▶ _EXERCISE_
Tally up the lines below containing the string "Academic", then write the number alone.
○ ○ ○ ○
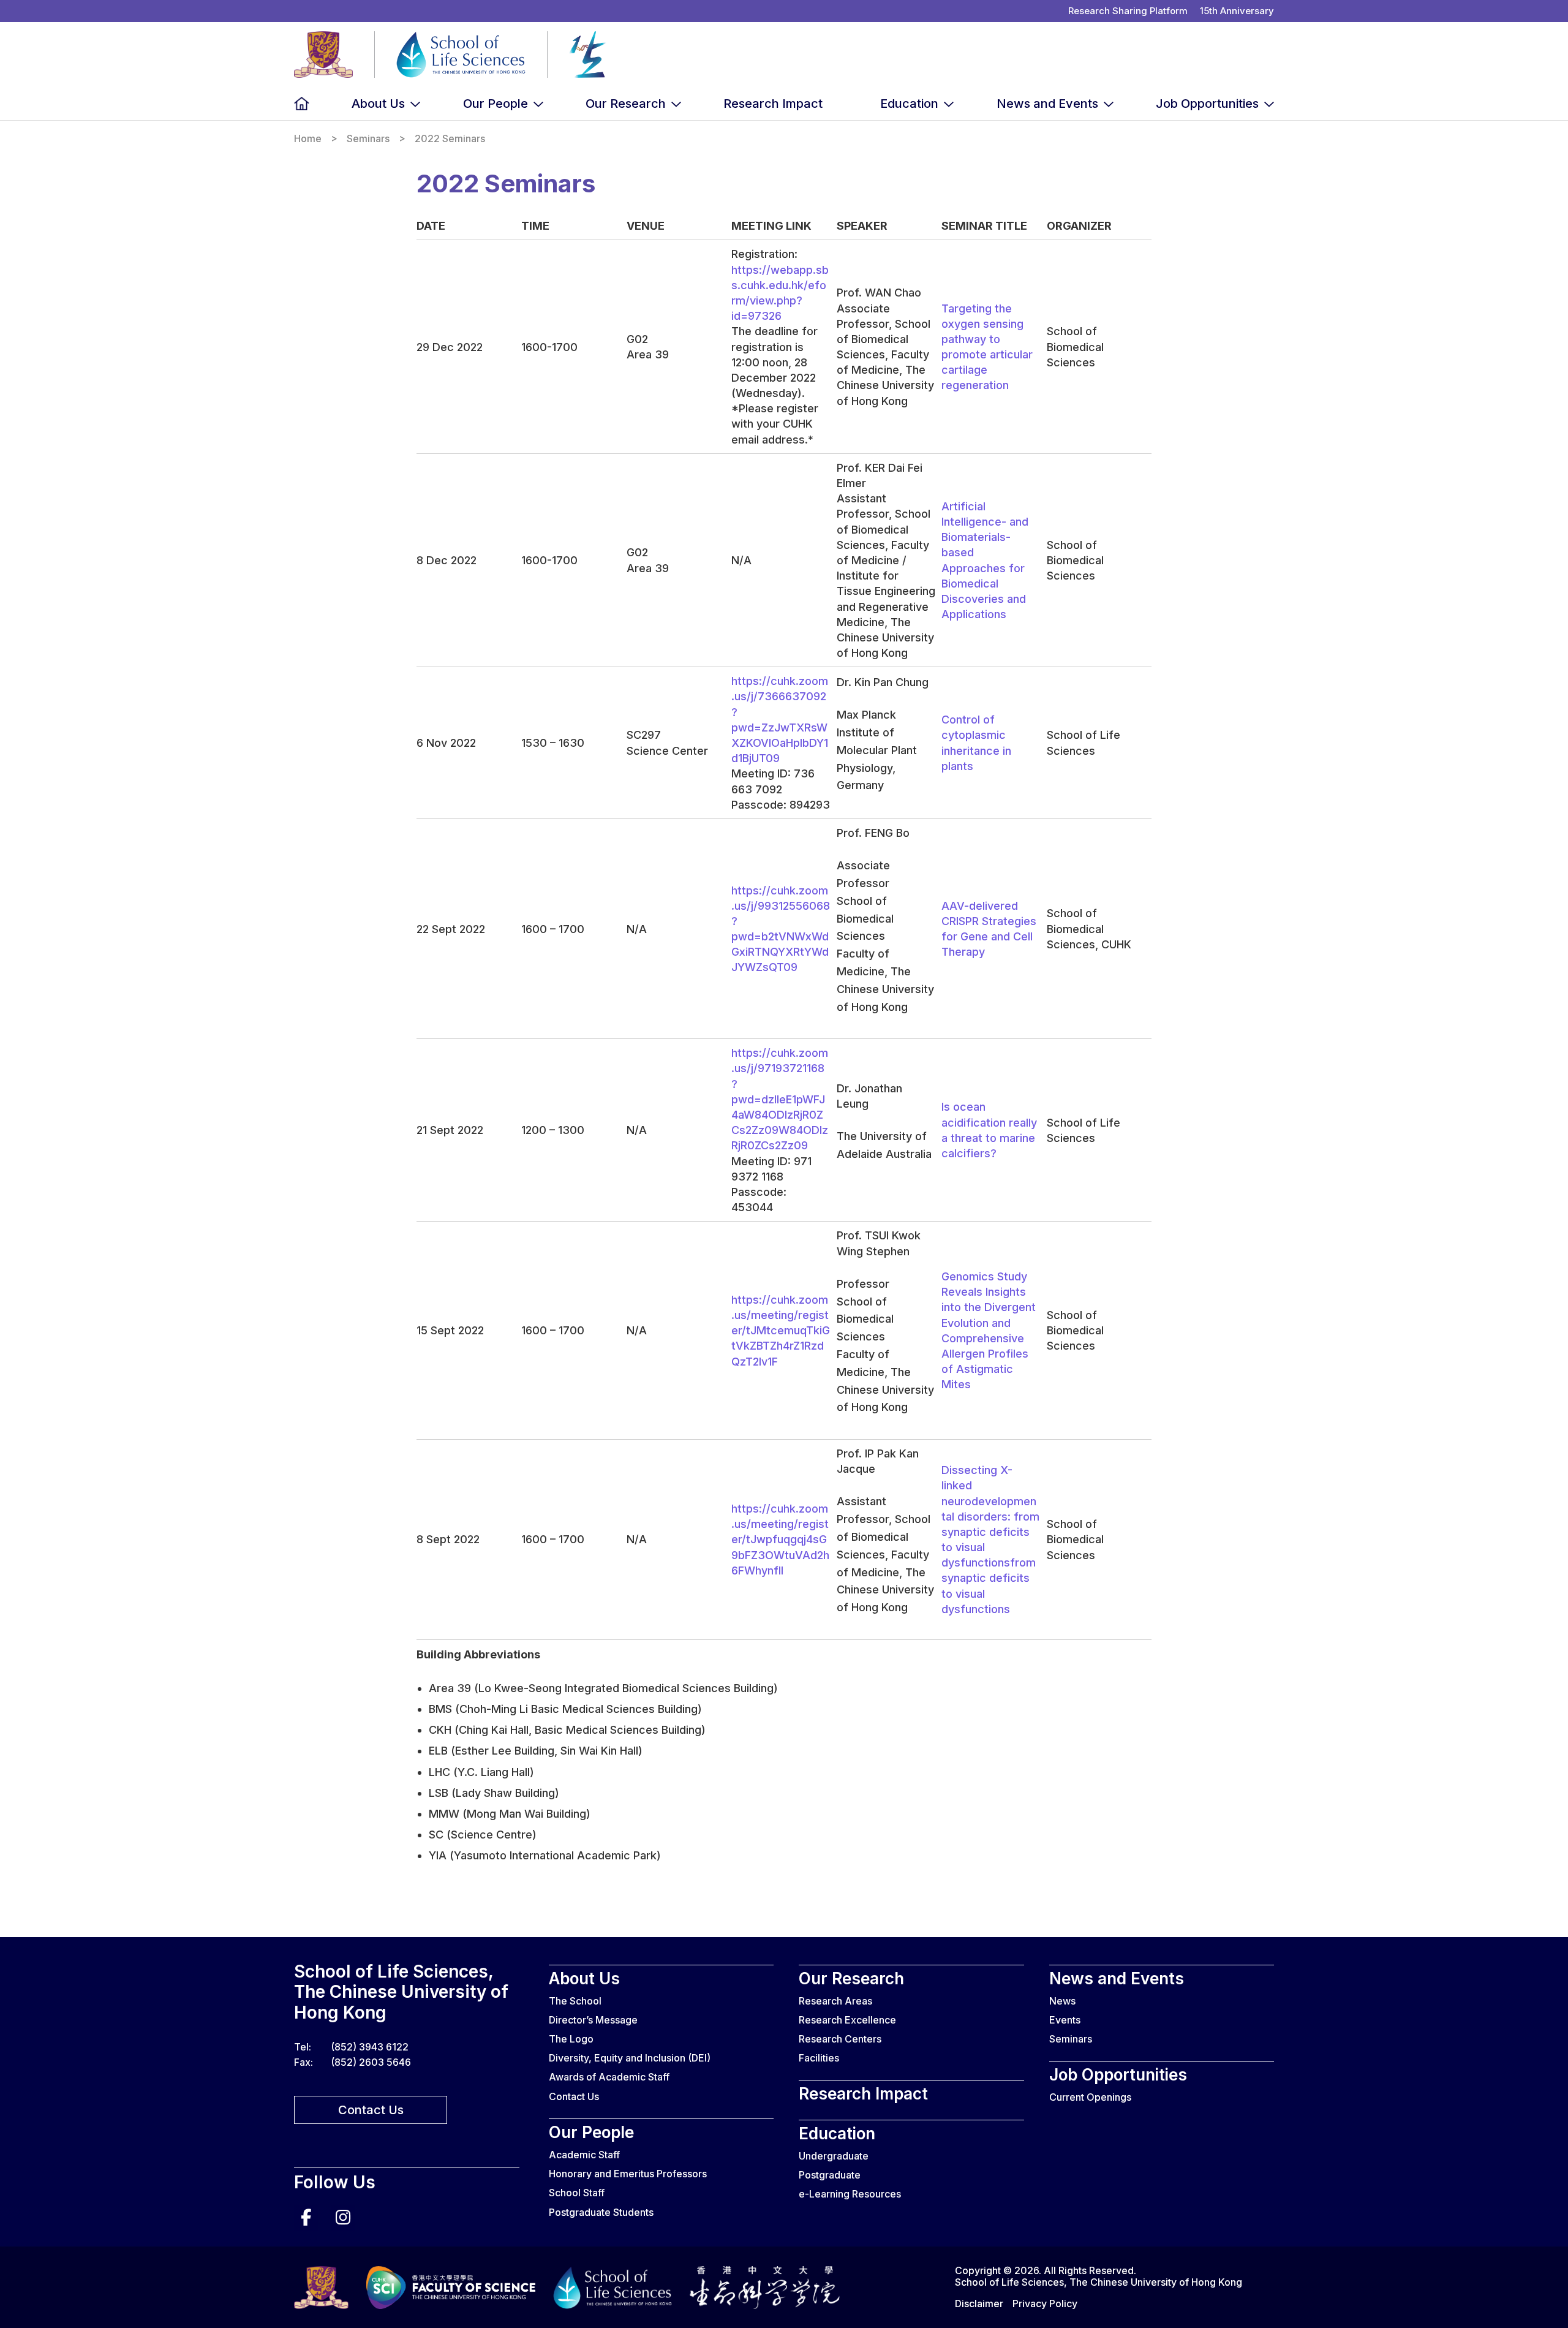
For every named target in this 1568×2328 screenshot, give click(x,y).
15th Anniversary (1237, 11)
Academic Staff (584, 2154)
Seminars (368, 139)
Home (301, 103)
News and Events (1047, 103)
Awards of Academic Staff (609, 2077)
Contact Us (371, 2110)
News (1062, 2001)
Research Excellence (847, 2020)
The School (575, 2001)
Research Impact (773, 103)
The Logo (571, 2039)
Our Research (626, 103)
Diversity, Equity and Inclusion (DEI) (629, 2058)
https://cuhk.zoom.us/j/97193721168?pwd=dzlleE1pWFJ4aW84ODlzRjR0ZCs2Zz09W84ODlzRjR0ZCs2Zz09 (779, 1099)
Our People (495, 103)
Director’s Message (593, 2020)
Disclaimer (979, 2303)
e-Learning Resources (850, 2194)
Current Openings (1090, 2097)
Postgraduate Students (601, 2212)
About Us (378, 103)
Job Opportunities (1207, 103)
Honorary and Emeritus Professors (628, 2173)
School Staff (577, 2192)
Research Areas (835, 2001)
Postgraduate (830, 2175)
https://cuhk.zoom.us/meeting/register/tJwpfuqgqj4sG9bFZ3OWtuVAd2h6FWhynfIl (780, 1539)
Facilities (819, 2058)
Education (909, 103)
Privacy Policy (1044, 2303)
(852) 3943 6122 (370, 2047)
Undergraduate (834, 2156)
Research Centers (840, 2039)
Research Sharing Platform (1128, 11)
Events (1064, 2020)
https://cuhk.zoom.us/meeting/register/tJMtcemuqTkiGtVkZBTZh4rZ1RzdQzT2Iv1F (780, 1330)
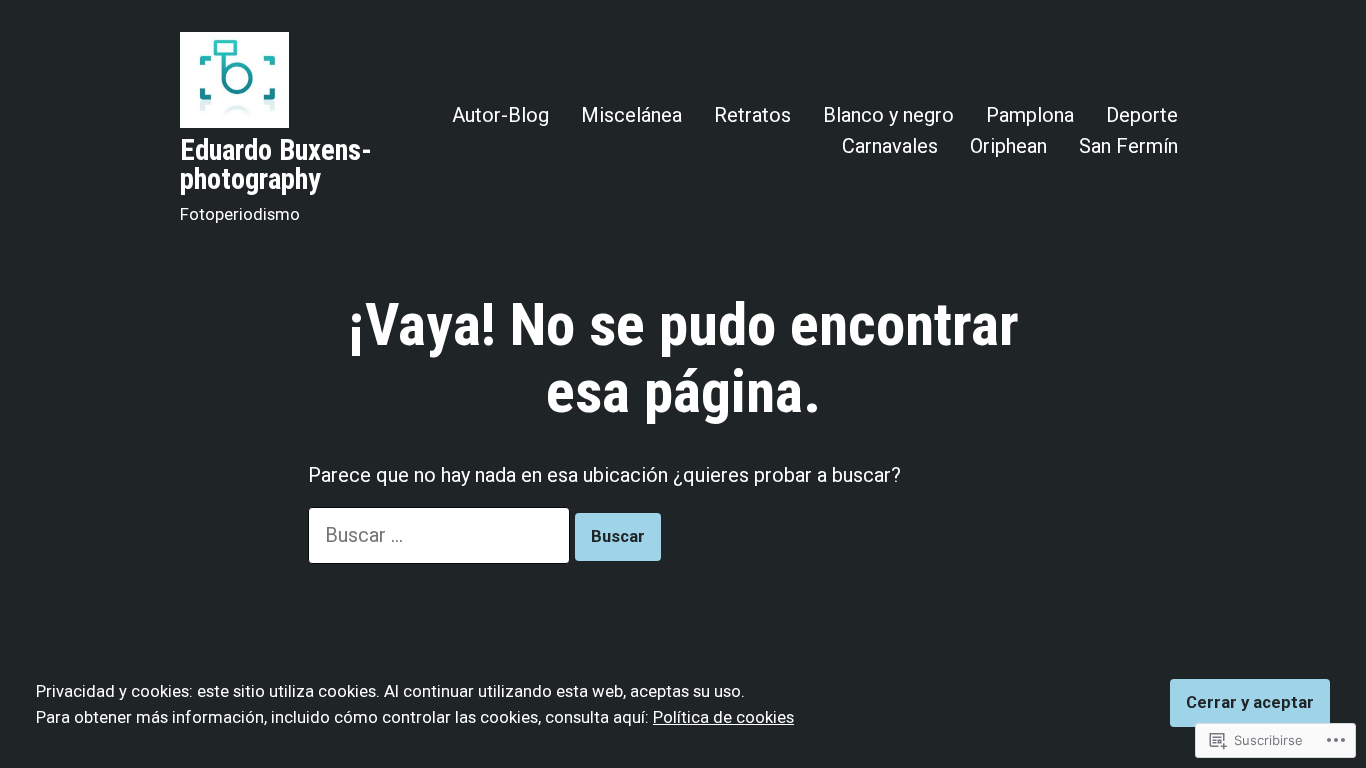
○ ○ ○ ○
▶ _RESPONSE BELOW_
2